Quezada Acharán also pursued an academic career in political economy. After teaching the subject in an extraordinary capacity from 1897, he was appointed professor at the University of Chile in 1901. Outside academia and government, he was associated with the Sociedad de Fomento Fabril (SOFOFA), serving as a director and later as its secretary between 1901 and 1918.

He married Lucila García Buquet, with whom he had three children.

==Political career==
Quezada Acharán joined the Radical Party in 1905 and subsequently held positions within its organization, including membership of its Central Board and participation in a commission responsible for preparing conclusions adopted at a party convention.

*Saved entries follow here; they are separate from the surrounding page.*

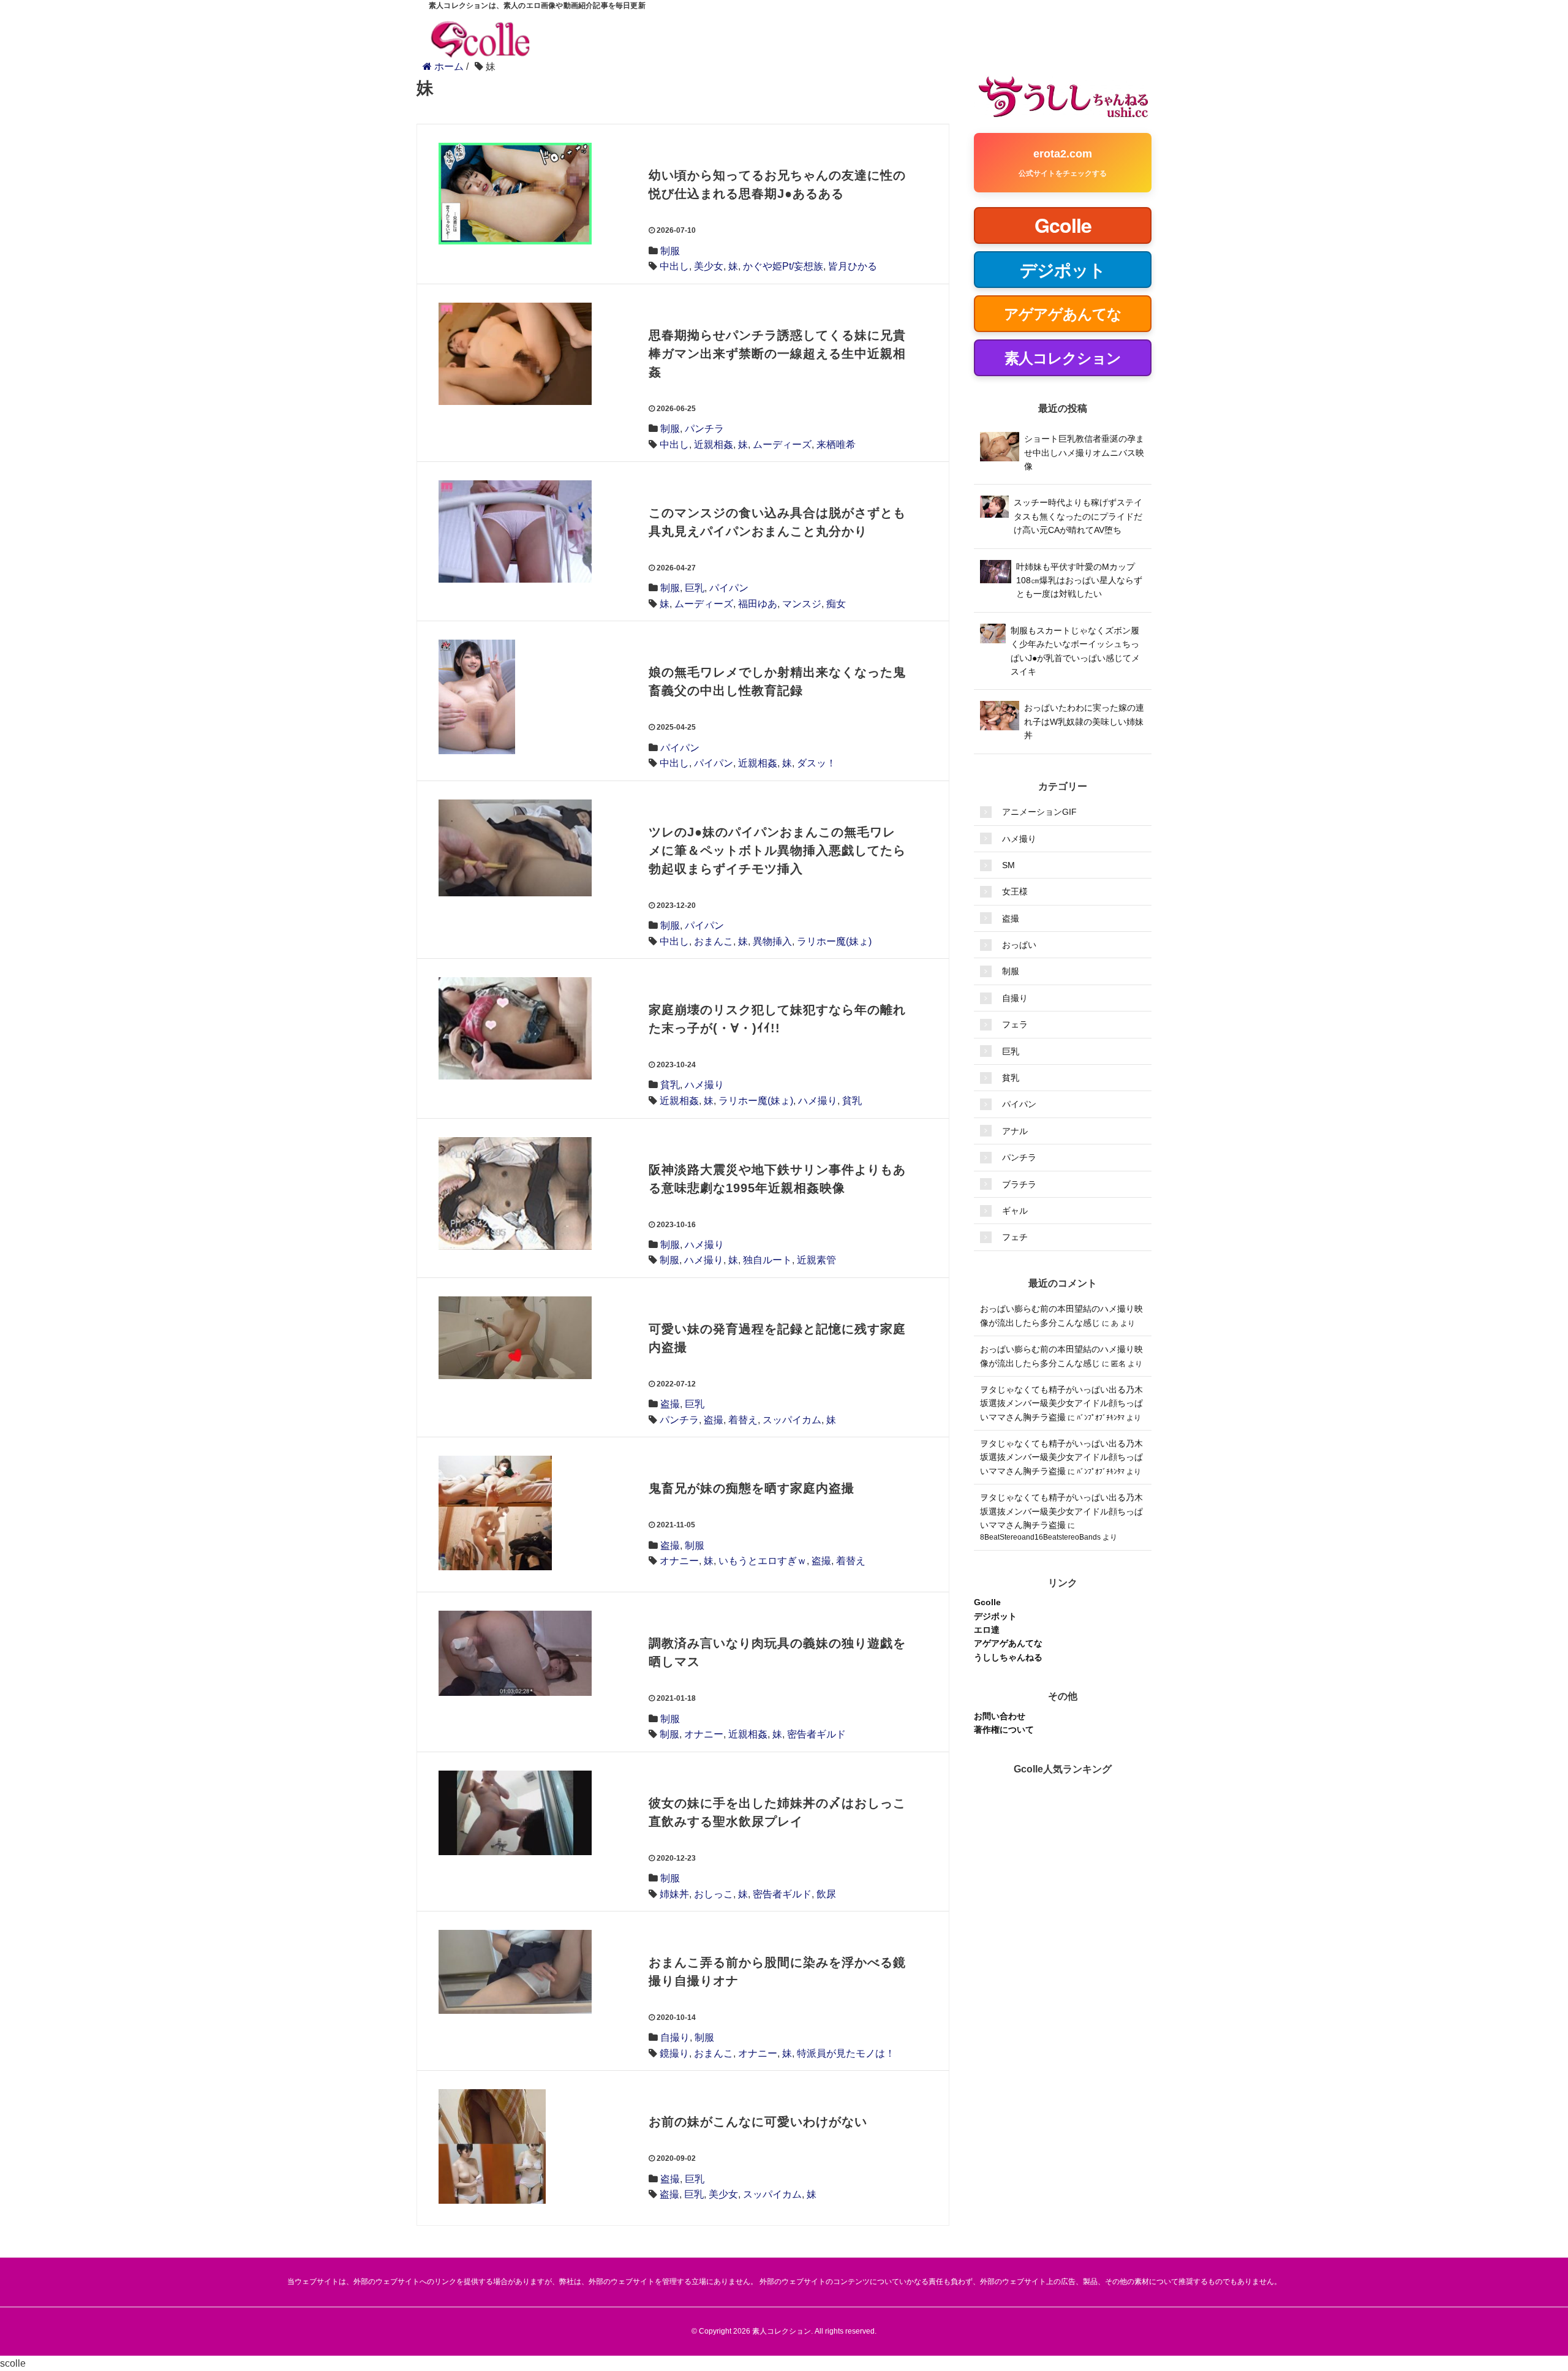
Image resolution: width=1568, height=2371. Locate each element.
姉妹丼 (674, 1894)
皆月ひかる (852, 266)
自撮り (675, 2037)
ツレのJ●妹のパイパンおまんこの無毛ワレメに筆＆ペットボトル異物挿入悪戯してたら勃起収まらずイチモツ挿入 (777, 850)
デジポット (995, 1616)
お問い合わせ (999, 1716)
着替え (743, 1420)
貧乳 (670, 1085)
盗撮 (670, 1404)
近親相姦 (713, 444)
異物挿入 (772, 941)
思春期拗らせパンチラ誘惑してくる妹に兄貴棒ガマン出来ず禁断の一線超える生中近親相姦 (777, 353)
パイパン (728, 588)
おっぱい (1019, 945)
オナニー (679, 1561)
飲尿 (826, 1894)
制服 (670, 251)
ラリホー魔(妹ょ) (834, 941)
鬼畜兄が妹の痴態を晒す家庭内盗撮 (751, 1488)
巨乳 (694, 588)
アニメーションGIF (1039, 812)
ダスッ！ (816, 763)
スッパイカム (792, 1420)
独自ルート (767, 1260)
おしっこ (713, 1894)
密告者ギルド (816, 1734)
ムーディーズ (782, 444)
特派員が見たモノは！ (846, 2053)
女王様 (1015, 891)
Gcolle (987, 1602)
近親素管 (816, 1260)
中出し (674, 266)
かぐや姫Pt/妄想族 (783, 266)
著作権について (1004, 1729)
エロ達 (987, 1630)
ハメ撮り (704, 1085)
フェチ (1015, 1237)
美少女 (708, 266)
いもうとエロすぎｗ (762, 1561)
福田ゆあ (757, 604)
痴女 (836, 604)
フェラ (1015, 1024)
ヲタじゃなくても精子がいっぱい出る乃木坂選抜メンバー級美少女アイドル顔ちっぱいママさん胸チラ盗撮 (1061, 1403)
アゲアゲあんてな (1008, 1643)
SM (1008, 865)
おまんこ (713, 941)
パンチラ (704, 428)
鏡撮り (674, 2053)
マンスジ (801, 604)
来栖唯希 (836, 444)
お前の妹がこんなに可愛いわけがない (758, 2121)
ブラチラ (1019, 1184)
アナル (1015, 1131)
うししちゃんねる (1008, 1657)
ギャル (1015, 1211)
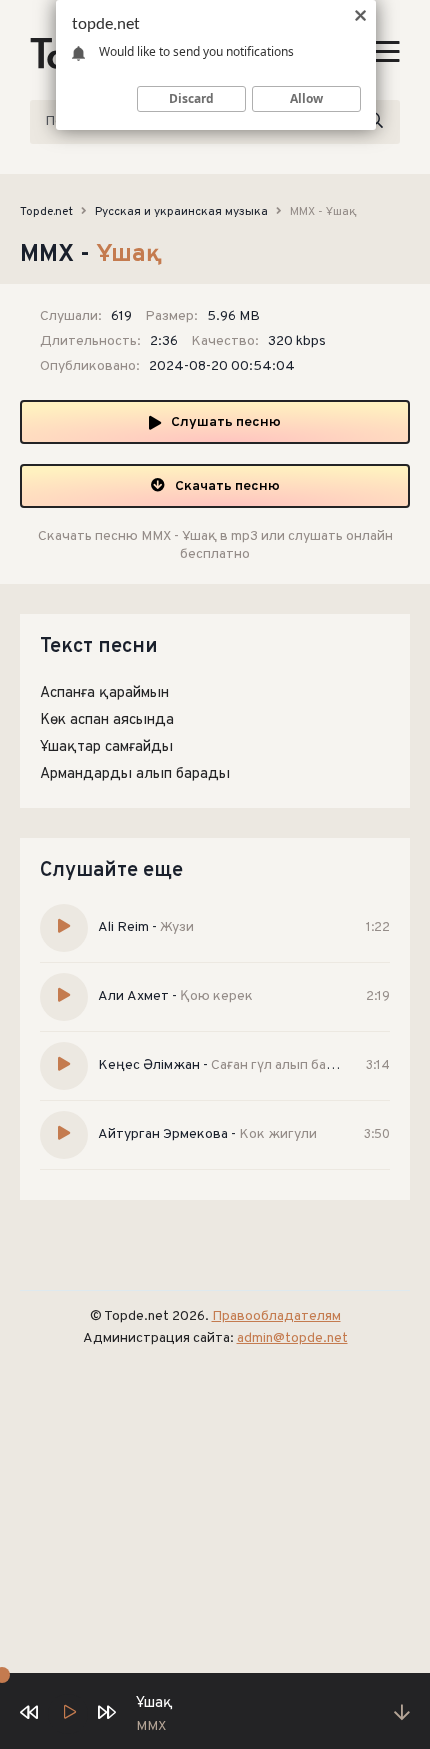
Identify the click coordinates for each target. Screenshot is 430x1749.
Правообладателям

He was first elected to the Chamber of Deputies for Santiago for the 1909–1912 term. Between 24 January and 30 April 1912, he served as second vice president of the Chamber. He won reelection for the 1912–1915 and 1915–1918 terms, serving on committees dealing with finance and internal administration, as well as participating in the Conservative Commission during congressional recesses.

In 1918, Quezada Acharán was elected to the Senate for Santiago for the 1918–1924 term. His committee work included budgets and war and navy, while he acted as a substitute member on committees concerned with agriculture, industry and railways, and finance and municipal loans. His senatorial tenure ended after his appointment to a diplomatic post in 1922, when Ismael Tocornal took his seat.

===Minister and diplomatic===
Under President Juan Luis Sanfuentes, Quezada Acharán served two terms as Minister of Finance, first from 8 January to 1 July 1916 and again from 14 July to 12 October 1917. In this capacity, he headed the Chilean delegation sent to Buenos Aires for the Pan-American Financial Conference. His periods at the ministry coincided with fiscal and taxation measures that included changes to alcohol legislation, an internal loan and legislation concerning taxation of assets.

He also briefly served in an acting capacity as Minister of Industry, Public Works and Railways in 1918. On 25 November of that year, he became Minister of the Interior, remaining in office until 16 April 1919.

On 26 June 1922, Quezada Acharán was appointed Chilean ambassador and minister plenipotentiary to France. His acceptance of the diplomatic appointment resulted in his departure from the Senate before the scheduled end of his term.

==Later life==
Quezada Acharán served as rector of the University of Chile from 1929 to 1930. In 1930, he was elected Grand Master of Chilean Freemasonry. He was also involved with the Liga de Estudiantes Pobres and belonged to the Club de la Unión and Club de Septiembre.

His foreign decorations included the rank of Commander of the Legion of Honour and the Belgian Order of the Crown.

Quezada Acharán died in Viña del Mar on 3 April 1936.